Kate Horter, chairperson of health and environmental issues for the Howard County, Md., Parent Teachers Association, says her group took the probram one step further. Teams of parents and school administrators armed with checklists discover little problems before they become big ones. So the few dollars that maintenance crews spend to repair missing caulking around doors, loose weather stripping, small leaks, and peeling ceiling tiles potentially save Howard County millions.

"What's important are teamwork, communication, and working with your administrators to set up a program that everyone is comfortable with," Horter says.

Questions Parents Should Ask School Officials

Is there a preventive maintenance plan in place to regularly fix leaky pipes, a leaking roof, broken windows, broken ventilation quipment, etc.?
Is routine cleaning and food storage usually enough to control pests so that pesticides are used as a backup measure?

Are parents and employees told in advance of pesticide use and/or renovations?
Is the school regularly inspected for lead, asbestos and radon as well as for molds and dust?
When was the air last tested? What were the results? What is the ratio of outside air to recycled air?
Source: Healthy Schools Network, National Safety Council.

Why Are Children Vulnerable?
Poor indoor air quality can lead to absenteeism and decreased performance while at school. For example, asthma-related illness causes over 10 million missed school days per year.
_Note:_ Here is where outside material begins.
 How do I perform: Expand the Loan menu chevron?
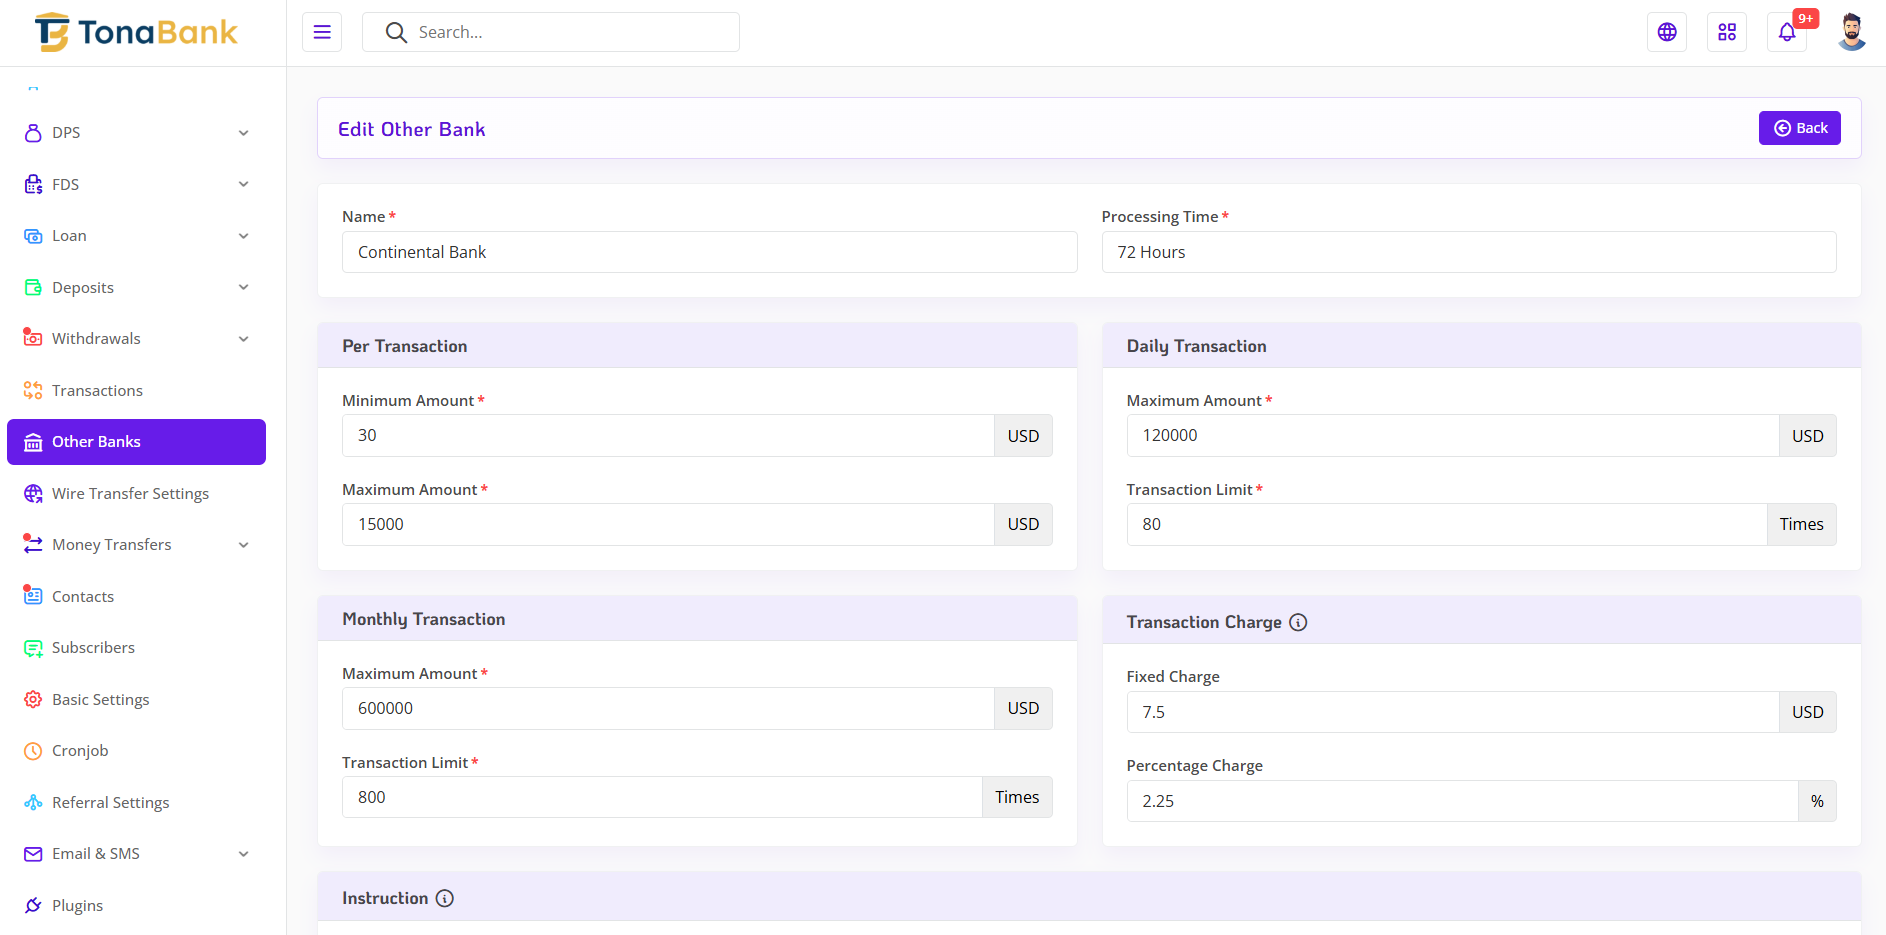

Children may be vulnerable to environmental chemicals because:


Children take in more food, drink and air per pound of body weight. Their rapidly growing tissues, organs and immune systems are susceptible to environmental chemicals. Children absorb, metabolize, detoxify and excrete poisons differently from adults.

Young children play on the ground and put objects and hands into their mouth, thus increasing the potential for ingesting toxins. Children's longer remaining lifespan provides more time for environmentally induced diseases to develop.
Return to Top

Childhood Cancers and Pesticides: Is There A Link?
Dr. Phillip Landrigan, director of environmental medicine at the Mount Sinai School of Medicine, says pesticides may be a factor in rising rates of childhood leukemia, brain cancer, non-Hodgkin's lymphoma and testicular cancer in young men.

"A lot of us who work in children's environmental health are concerned that pesticides may be contributing to childhood cancer, most especially some of the herbicides," Landrigan says.

A review study by Shelia Zahm of the National Cancer Institute says children who live on farms, where substantial pesticide exposure occurs, have higher rates of cancer, and several studies have shown that children who live in homes where parents use pesticides have an increased risk. "There is potential to prevent at least some childhood cancer by reducing or eliminating pesticide expposure," Zahm writes.

But some health experts warn against overreacting to potential dangers of pesticides and ignoring the real and present health risks posed by pests. Rodents can spread diseases such as Hantavirus; ticks infect thousands of Americans with Lyme disease each year; mosquitoes carry encephalitis; and cockroach droppings can trigger asthma. Banning pesticides would jeopardize children's health, according to Responsible Industry for a Sound Environment, an association representing pesticide manufacturers.

Some health experts agree. "The levels at which people are exposed are really very low, unless pesticides are being misused. The risks to kids from other things are much higher," says Kimberly Thompson, professor at the Harvard Center of Risk Analysis.